# Changes in the New NCEES Civil PE Exam Specs'



## PE_CE_CA (Jun 3, 2015)

Comparing the previous civil breadth and depth specifications and the new April 2015 specifications, I gathered that the % of transportation questions dropped to 7.5% and that of Hydraulics/Hydrology to 17.5% (from 20% each). Also, I noticed wastewater treatment and water treatment are omitted from the breadth, as well as the sight distance and superelevation. Meanwhile, construction questions increased by at least 10%.

Thoughts?


----------



## matt267 PE (Jun 3, 2015)

As a water/wastewater guy with no experience in construction, I don't like the changes that much. But I have no choice but to roll with it.


----------



## John QPE (Jun 3, 2015)

More construction, less transpo is correct. The environmental stuff is gone as well.

You'll likely see about 3 Transpo problems, and 7 construction. 6-7 WR

Superelevation, sight distances were moved to the PM Transpo.
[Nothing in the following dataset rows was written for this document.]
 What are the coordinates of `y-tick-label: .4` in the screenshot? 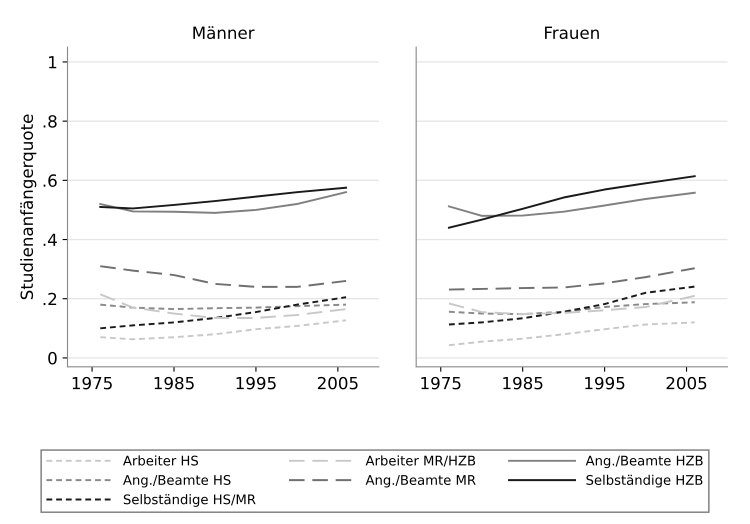 It's located at (50, 240).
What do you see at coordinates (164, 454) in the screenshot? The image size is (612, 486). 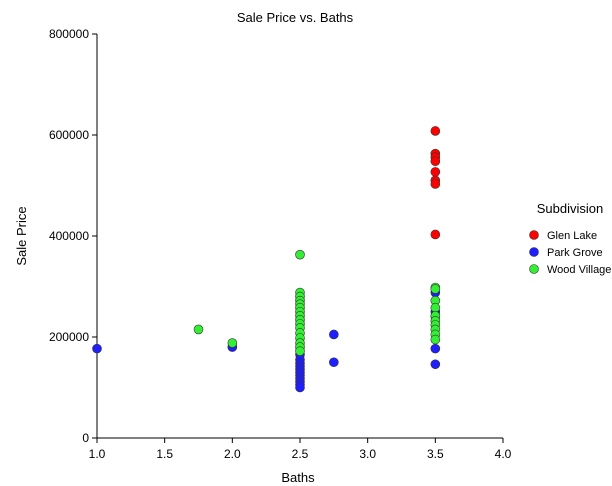 I see `x-tick-label: 1.5` at bounding box center [164, 454].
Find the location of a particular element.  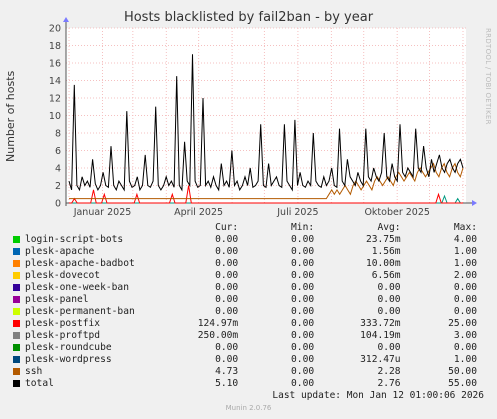

legend-max-value: 2.00 is located at coordinates (465, 276).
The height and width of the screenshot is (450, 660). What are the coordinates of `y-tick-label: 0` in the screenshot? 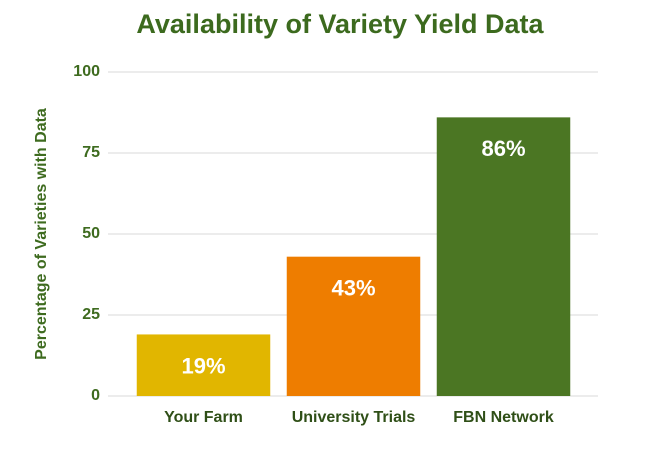 It's located at (96, 396).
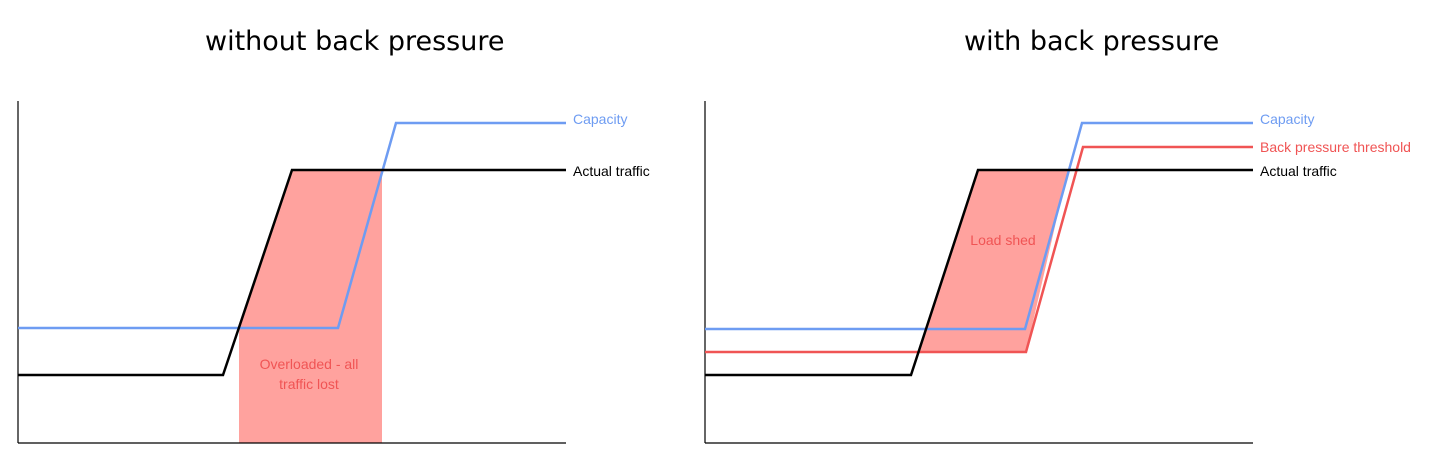  I want to click on load-shed-region, so click(993, 261).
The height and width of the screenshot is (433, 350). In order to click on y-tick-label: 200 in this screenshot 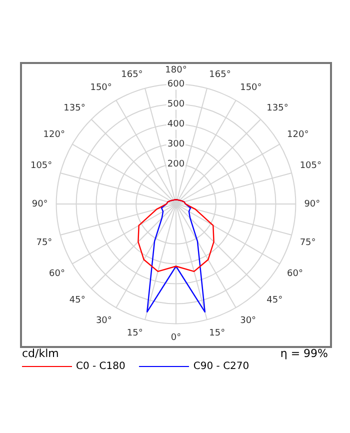, I will do `click(176, 164)`.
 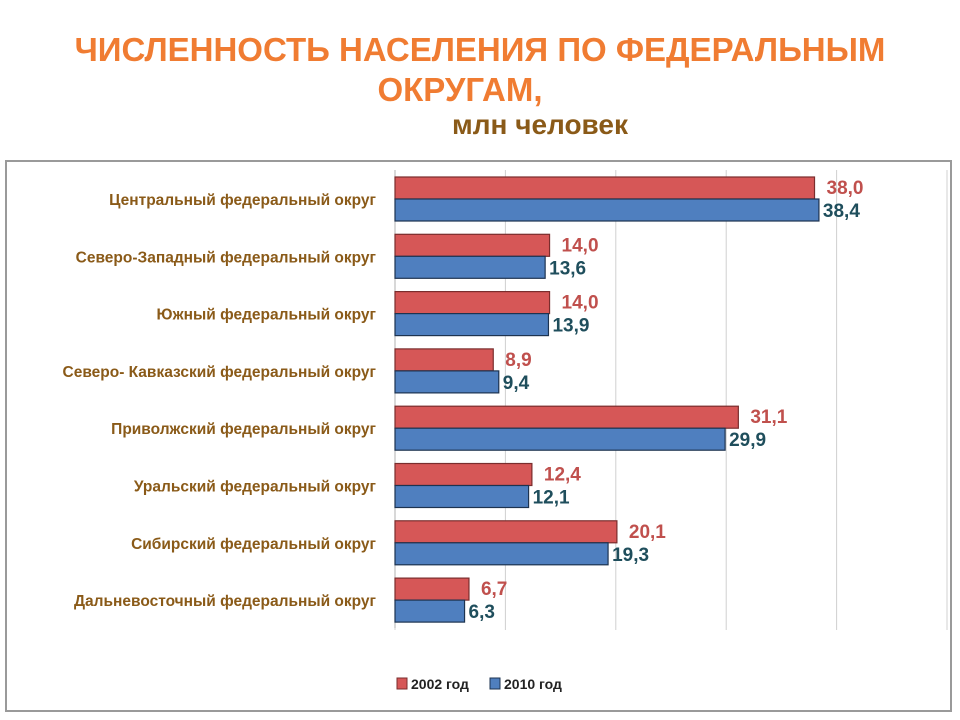 What do you see at coordinates (494, 590) in the screenshot?
I see `data-label-2002: 6,7` at bounding box center [494, 590].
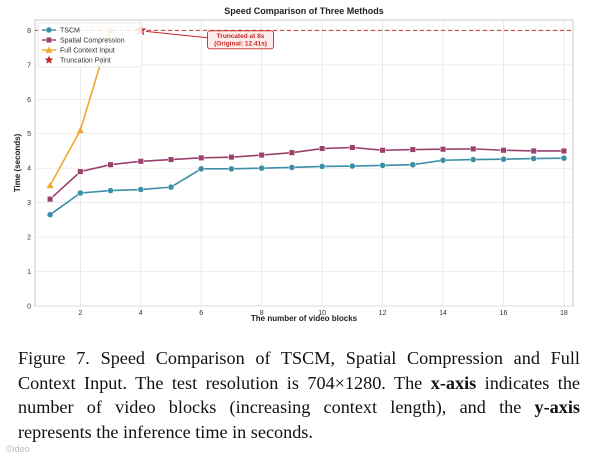 The image size is (594, 460). I want to click on x-tick-label: 14, so click(443, 314).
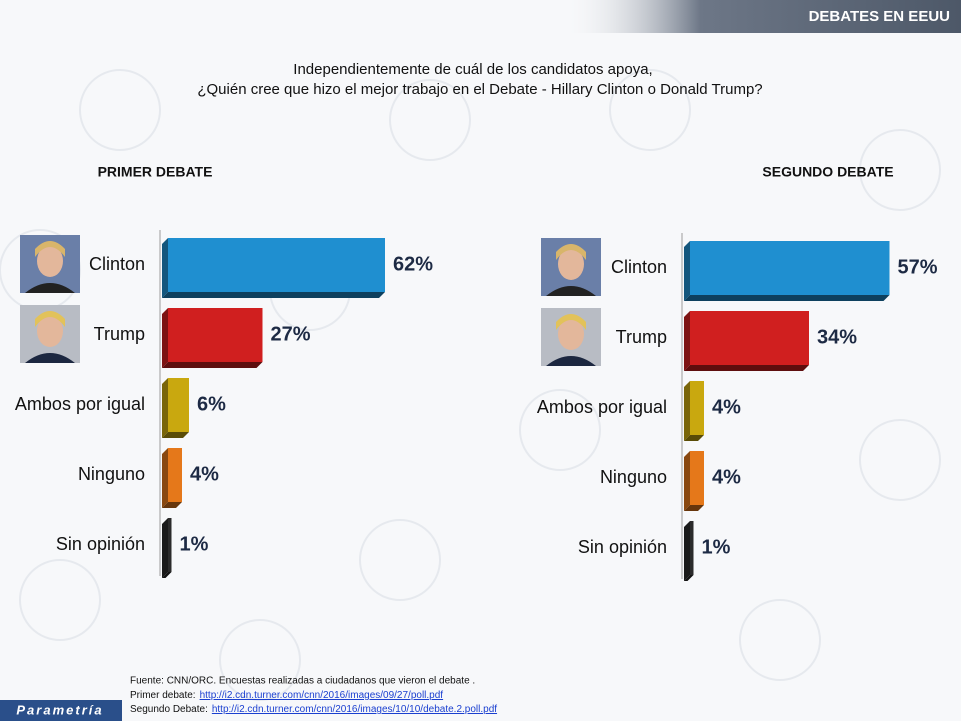  Describe the element at coordinates (918, 267) in the screenshot. I see `value-label: 57%` at that location.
You'll see basic geometrics in the AM


----------



## ptatohed (Jun 3, 2015)

PE_CE_CA said:


> Comparing the previous civil breadth and depth specifications and the new April 2015 specifications, I gathered that the % of transportation questions dropped to 7.5% and that of Hydraulics/Hydrology to 17.5% (from 20% each). Also, I noticed wastewater treatment and water treatment are omitted from the breadth, as well as the sight distance and superelevation. Meanwhile, construction questions increased by at least 10%.
> 
> Thoughts?




This is not new, right? I thought the current exam outline has been out since Oct/Nov 2014. It didn't change again, did it?


----------



## John QPE (Jun 3, 2015)

I don't think so ....


----------



## matt267 PE (Jun 3, 2015)

No, it hasn't changed again. But the title did scare the crap out of me.


----------



## PE_CE_CA (Jun 4, 2015)

The NCEES Spec sheet says "Effective Beginning with the April 2015 Examinations", so it is relatively new.

@ John QPE, thanks for the confirmation!


----------



## ptatohed (Jun 7, 2015)

http://ncees.org/exams/pe-exam/


----------